Viral infection can result into apoptosis, in particular at late stages of the viral life cycle when viral spreading and/or subversion of the host's immune system can serve the virus' purpose. In accord with this general rule, HIV-1 encodes for a variety of different proteins that can induce apoptosis (1–3). To reveal the apoptogenic effect of some, clinically important HIV-1–encoded protein such as Vpr (4), it is required to take advantage of so called pseudotyped viruses, that is genetically modified HIV-1 strains in which the endogenous envelope glycoprotein complex (Env) gene has been replaced by nonapoptogenic Env proteins from other viruses (4, 5). This underscores the notion that Env is, at least in vitro, the principal apoptosis-inducing protein encoded by HIV-1 (6–9).
The Env glycoprotein precursor protein (gp160) undergoes proteolytic maturation to gp41 (membrane inserted) and gp120 (membrane inserted or shed from the cell surface). Soluble gp120 can stimulate proapoptotic signal via an action on chemokine receptors (CXCR4 for lymphotropic Env variants, CCR5 for monocytotropic Env variants; 9–11), pertussis toxin–sensitive G proteins (11), the p38 mitogen-activated protein kinase pathway (12), and/or a rapid cytosolic Ca2+ increase (13). The membrane-bound gp120–gp41 complex expressed on the surface of HIV-1–infected cells can induce apoptosis via interaction with uninfected cells expressing the receptor (CD4) and the chemokine coreceptor CXCR4. Although this interaction can signal for apoptosis via a transient cell-to-cell contact (14), in most instances, this interaction induces cellular fusion (cytogamy; 6, 7, 15) followed by nuclear fusion (karyogamy) within the syncytium (16). This nuclear fusion is the expression of an abortive entry into the mitotic prophase stimulated by the transient activation of the cyclin B–dependent kinase-1 (Cdk1; 17), accompanied by the permeabilization of the nuclear envelope, the nuclear translocation of mammalian target of rapamycin (mTOR), the mTOR-mediated phosphorylation of p53 on serine 15 (p53S15P; 18), the p53-mediated transcription of proapoptotic proteins including Puma (19) and Bax (18), Puma-dependent insertion of Bax into mitochondrial membranes (19), and finally Bax-mediated mitochondrial release of cytochrome c with subsequent caspase activation (20).

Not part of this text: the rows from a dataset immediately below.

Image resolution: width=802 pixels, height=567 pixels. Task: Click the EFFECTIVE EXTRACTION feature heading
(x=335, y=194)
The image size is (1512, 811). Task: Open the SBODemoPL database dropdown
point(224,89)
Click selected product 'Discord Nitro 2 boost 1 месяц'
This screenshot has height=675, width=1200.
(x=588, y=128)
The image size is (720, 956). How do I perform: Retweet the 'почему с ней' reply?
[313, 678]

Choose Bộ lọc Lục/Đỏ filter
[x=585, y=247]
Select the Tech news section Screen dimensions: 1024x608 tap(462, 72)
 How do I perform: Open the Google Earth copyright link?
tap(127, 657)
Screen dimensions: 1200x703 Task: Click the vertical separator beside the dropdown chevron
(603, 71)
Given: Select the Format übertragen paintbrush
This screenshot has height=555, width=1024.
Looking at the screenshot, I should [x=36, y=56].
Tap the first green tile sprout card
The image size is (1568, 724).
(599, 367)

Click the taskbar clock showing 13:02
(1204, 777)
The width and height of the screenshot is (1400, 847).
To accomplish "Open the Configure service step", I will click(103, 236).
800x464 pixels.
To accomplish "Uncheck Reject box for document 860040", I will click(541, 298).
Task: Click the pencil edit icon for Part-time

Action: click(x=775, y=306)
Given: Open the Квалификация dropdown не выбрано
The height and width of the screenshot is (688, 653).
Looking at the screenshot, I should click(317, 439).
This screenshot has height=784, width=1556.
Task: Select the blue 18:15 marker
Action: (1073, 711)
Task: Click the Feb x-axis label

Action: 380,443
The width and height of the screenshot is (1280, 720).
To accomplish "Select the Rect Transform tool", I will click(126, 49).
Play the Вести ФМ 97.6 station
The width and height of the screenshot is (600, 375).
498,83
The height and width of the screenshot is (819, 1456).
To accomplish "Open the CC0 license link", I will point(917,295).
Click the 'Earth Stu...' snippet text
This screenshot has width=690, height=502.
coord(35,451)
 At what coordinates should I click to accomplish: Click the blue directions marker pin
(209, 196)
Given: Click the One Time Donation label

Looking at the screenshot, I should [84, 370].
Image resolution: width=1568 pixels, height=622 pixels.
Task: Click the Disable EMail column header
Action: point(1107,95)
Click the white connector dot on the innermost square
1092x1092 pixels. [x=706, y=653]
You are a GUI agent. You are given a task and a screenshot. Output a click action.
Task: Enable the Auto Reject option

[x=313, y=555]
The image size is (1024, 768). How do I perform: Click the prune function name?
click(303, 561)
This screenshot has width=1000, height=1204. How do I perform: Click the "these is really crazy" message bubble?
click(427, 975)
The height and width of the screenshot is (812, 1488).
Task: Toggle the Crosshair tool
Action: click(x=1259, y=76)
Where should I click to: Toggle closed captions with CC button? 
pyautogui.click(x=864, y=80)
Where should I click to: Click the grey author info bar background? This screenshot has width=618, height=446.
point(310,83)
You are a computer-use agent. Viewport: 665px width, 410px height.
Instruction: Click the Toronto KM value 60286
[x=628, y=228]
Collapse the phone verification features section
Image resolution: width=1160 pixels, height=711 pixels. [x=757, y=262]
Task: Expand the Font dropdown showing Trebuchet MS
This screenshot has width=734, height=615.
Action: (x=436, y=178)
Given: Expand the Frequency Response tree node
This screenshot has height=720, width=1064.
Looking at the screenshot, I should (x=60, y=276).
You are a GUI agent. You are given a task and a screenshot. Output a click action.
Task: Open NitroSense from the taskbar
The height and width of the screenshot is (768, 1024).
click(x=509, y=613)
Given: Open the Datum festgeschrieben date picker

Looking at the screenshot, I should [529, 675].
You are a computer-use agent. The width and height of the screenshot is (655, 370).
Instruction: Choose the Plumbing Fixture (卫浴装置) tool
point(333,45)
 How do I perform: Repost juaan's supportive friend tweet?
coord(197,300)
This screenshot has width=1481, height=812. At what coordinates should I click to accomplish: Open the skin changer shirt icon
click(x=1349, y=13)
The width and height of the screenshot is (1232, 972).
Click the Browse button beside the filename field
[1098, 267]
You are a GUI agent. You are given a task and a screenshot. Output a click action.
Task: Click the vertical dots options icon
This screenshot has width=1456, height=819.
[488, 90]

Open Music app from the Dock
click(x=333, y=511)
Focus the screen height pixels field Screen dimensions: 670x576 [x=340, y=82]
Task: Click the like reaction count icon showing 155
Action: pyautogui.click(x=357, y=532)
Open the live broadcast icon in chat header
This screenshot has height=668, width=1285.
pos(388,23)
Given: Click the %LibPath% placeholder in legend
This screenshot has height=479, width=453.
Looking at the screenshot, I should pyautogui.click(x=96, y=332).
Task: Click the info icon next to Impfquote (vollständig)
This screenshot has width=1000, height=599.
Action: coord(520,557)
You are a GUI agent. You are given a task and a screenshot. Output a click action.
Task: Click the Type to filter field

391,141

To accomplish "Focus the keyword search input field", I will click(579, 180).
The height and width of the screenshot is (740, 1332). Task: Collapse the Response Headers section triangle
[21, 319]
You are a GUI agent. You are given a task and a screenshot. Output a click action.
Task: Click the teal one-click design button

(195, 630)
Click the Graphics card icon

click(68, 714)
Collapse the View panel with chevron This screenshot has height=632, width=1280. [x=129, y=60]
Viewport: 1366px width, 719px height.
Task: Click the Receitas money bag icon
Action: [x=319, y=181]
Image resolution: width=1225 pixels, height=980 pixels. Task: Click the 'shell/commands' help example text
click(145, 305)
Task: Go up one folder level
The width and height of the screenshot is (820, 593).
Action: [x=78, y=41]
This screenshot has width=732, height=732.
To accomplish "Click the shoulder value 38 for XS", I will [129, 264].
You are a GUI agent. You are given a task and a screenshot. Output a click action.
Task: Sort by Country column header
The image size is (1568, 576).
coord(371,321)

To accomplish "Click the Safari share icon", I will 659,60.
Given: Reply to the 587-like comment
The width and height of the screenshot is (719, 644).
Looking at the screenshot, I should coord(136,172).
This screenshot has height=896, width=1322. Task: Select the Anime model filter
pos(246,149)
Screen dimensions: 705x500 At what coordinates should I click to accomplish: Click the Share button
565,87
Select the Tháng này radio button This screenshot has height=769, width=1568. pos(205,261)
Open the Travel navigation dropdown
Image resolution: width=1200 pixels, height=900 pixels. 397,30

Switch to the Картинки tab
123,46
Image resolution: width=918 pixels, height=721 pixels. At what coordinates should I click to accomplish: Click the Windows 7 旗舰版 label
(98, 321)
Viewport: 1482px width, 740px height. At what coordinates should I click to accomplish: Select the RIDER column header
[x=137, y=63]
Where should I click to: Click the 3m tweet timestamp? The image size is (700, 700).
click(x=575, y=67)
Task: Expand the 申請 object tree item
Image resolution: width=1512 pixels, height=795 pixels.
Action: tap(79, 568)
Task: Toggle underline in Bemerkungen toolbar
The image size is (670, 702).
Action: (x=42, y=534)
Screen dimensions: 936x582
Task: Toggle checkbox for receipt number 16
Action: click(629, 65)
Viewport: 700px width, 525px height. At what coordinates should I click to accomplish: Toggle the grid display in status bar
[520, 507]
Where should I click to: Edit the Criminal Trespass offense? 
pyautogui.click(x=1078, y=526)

Several observations suggest that p53 acts as an essential transcription factor in the apoptotic process elicited by HIV-1 Env. First, the activating phosphorylation of p53 on serine 15 is found in lymphocyte (21) or monocyte (17) cultures infected with HIV-1 in vitro, in lymph node biopsies from HIV-1–infected donors (18), as well as peripheral blood mononuclear cells of HIV-1–infected individuals, correlating with viral load (17). p53 was also found to accumulate in the cortex of patients with HIV-associated dementia (22, 23). Second, transfection with dominant-negative (DN) p53 mutants or treatment with a pharmacological p53 inhibitor, cyclic pifithrin-α (24), prevents the Env-induced up-regulation of Bax and thus retards syncytial cell death in vitro (17, 18). Similarly, neurons and microglia cells from p53−/− mice are resistant against the lethal effect of recombinant gp120 (23). Third, transcriptome analyses performed on HIV-1–infected cultures revealed the induction of p53 target genes including Bax (21, 25), and the p53-target gene Puma was found to be up-regulated in lymph nodes and peripheral blood mononuclear cells from HIV-infected individuals (19).
The activation of the mitochondrial death pathway by p53 involves transcriptional (26) and perhaps nontranscriptional effects (27). The transcriptional activity of p53 and its preferential activation on apoptosis-inducing (rather than cell cycle–arresting) genes depends on a series of posttranscriptional modifications, one of which is phosphorylation of p53 on serine 46 (p53S46P; 28, 29). This activating phosphorylation can be mediated by ataxia telengiectasia–mutated protein (presumably in an indirect fashion; 30) and directly by homeodomain-interacting protein (HIP) kinase-2 (31, 32), and perhaps p38 MAPK (33, 34), although this latter interaction has not yet been shown to be direct. To further characterize the role of p53 in HIV-1 Env-induced apoptosis, we therefore decided to investigate the implication of p53S46P and putative p53S46P kinases in the death process. Here, we describe that p53S46P mediated by p38 MAPK is a critical event of Env-induced apoptosis.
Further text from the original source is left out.